Excerpt from the introduction by Handy and Bunch:

"Effective integration of knowledge requires a certain fluency in multiple academic disciplines, and an ability to bridge them. Beyond this, relevant application of knowledge to real world problems and issues requires the ability to reach beyond the purely academic realm to mobilize and engage with communities, governmental actors, non-governmental organizations and others. Frodeman and Mitcham (2007) point out that environmental studies is one of only very few fields that are at once; sensitive to questions of knowledge, values and their implications for society; that bridge the sciences and humanities; and that involve the general public in an interdisciplinary approach to developing an understanding of societal issues and problems. This approach, that Frodeman and Mitcham refer to as “critical interdisciplinarity,” builds deep pertinent knowledge about issues and problems (beyond purely disciplinary knowledge) by,

…[seeking] to take the effort involved in mastering or going deep in any one discipline and spread it over a number of disciplines, going just as deep in a discipline as is necessary or appropriate to grasp the essentials.

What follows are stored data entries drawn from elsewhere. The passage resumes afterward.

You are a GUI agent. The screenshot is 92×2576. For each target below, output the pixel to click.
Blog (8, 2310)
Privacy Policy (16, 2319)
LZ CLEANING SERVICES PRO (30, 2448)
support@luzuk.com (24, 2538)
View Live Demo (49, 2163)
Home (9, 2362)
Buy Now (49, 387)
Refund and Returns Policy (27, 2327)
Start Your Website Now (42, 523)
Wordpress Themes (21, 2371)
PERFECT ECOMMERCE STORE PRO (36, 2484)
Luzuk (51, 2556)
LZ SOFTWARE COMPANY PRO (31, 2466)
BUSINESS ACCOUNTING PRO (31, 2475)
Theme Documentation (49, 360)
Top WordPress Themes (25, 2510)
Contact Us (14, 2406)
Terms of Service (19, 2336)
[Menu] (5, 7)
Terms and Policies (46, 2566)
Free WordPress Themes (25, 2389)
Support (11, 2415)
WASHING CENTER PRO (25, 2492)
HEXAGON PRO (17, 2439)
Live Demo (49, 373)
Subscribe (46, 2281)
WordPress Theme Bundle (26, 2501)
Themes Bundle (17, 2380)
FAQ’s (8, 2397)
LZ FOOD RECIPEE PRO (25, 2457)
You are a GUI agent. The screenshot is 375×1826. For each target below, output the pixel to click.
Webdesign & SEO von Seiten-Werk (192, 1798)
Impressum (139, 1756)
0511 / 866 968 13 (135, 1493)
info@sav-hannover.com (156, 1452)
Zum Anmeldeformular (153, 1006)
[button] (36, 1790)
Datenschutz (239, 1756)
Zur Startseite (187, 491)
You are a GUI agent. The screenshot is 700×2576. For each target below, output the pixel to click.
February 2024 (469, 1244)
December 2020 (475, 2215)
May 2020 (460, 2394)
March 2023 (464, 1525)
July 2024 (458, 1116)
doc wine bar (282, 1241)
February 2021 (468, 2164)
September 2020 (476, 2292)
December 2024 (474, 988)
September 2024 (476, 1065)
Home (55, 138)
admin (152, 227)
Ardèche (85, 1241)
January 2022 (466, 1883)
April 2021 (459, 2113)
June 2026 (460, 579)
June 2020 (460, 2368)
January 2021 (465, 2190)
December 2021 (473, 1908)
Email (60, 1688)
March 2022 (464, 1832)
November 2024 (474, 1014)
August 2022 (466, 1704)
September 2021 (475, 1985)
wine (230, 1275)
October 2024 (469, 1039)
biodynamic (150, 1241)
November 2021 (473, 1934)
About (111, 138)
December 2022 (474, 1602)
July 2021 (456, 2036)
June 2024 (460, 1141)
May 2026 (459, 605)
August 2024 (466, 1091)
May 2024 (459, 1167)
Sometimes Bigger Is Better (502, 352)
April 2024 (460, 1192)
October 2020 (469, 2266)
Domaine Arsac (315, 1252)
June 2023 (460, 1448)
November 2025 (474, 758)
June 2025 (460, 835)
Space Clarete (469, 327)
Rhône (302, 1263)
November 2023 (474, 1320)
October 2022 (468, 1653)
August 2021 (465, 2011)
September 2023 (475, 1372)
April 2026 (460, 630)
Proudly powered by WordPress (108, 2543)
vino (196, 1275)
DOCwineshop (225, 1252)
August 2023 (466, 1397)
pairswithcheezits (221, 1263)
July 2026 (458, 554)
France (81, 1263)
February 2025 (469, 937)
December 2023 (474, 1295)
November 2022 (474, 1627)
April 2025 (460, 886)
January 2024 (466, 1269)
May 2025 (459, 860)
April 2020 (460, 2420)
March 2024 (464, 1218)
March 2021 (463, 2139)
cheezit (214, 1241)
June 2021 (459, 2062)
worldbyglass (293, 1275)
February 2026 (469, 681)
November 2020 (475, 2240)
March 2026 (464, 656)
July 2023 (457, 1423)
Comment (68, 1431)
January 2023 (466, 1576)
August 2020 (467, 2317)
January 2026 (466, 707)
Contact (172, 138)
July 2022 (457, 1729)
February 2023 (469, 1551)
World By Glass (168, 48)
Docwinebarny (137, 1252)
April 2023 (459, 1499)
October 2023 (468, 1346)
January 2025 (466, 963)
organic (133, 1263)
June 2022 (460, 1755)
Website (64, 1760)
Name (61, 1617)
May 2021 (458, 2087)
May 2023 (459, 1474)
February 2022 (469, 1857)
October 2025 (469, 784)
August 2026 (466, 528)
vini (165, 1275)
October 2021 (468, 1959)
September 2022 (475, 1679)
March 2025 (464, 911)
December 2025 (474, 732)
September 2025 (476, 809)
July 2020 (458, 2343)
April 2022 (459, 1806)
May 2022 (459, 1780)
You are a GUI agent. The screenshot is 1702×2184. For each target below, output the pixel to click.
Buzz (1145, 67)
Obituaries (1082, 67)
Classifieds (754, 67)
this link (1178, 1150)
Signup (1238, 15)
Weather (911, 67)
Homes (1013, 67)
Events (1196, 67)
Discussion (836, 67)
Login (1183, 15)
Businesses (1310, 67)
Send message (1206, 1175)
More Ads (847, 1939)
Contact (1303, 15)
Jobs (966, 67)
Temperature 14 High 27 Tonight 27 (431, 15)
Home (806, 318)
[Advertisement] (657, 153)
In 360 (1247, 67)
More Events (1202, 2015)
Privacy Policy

They continue by stating that,

Interdisciplinarity must be given a scope as wide knowledge itself, spanning the entire space from the natural sciences to the humanities. Although its breadth will, of course, include the social sciences, the insistent focus needs to be on the fundamentally humanistic question of what counts as pertinent knowledge. Knowledge for what? We need not merely to describe the role of values within science and society – the role of the social sciences – but also to assess these values, working with society as it struggles to address questions of social and environmental justice, human freedom and responsibility, and the proper roles of the public and private sectors (p. 513).

This is the sense of interdisciplinarity (encompassing a broad range of cross- trans- and inter-disciplinary definitions) that pervades the Faculty of Environmental Studies at York University. With this in mind, the Faculty of Environmental Studies at York (FES) has since its inception in 1968, mandated that students and faculty pursue an interdisciplinary approach to their studies so as to be able to express their academic creativity and discover new ways of synthesizing information. This reflects an understanding that many of the problems of our time, both local and global – from fighting global epidemics to preparing for natural disasters, from mediating forced human migrations to resolving ethno-political conflict, from revitalizing cities to revolutionizing women’s roles – cannot be comprehended or solved by insulated thinking. Student and faculty research at FES has used and integrated conceptual and methodological tools of many disciplines to understand these complex and pressing issues and to contribute to their resolution."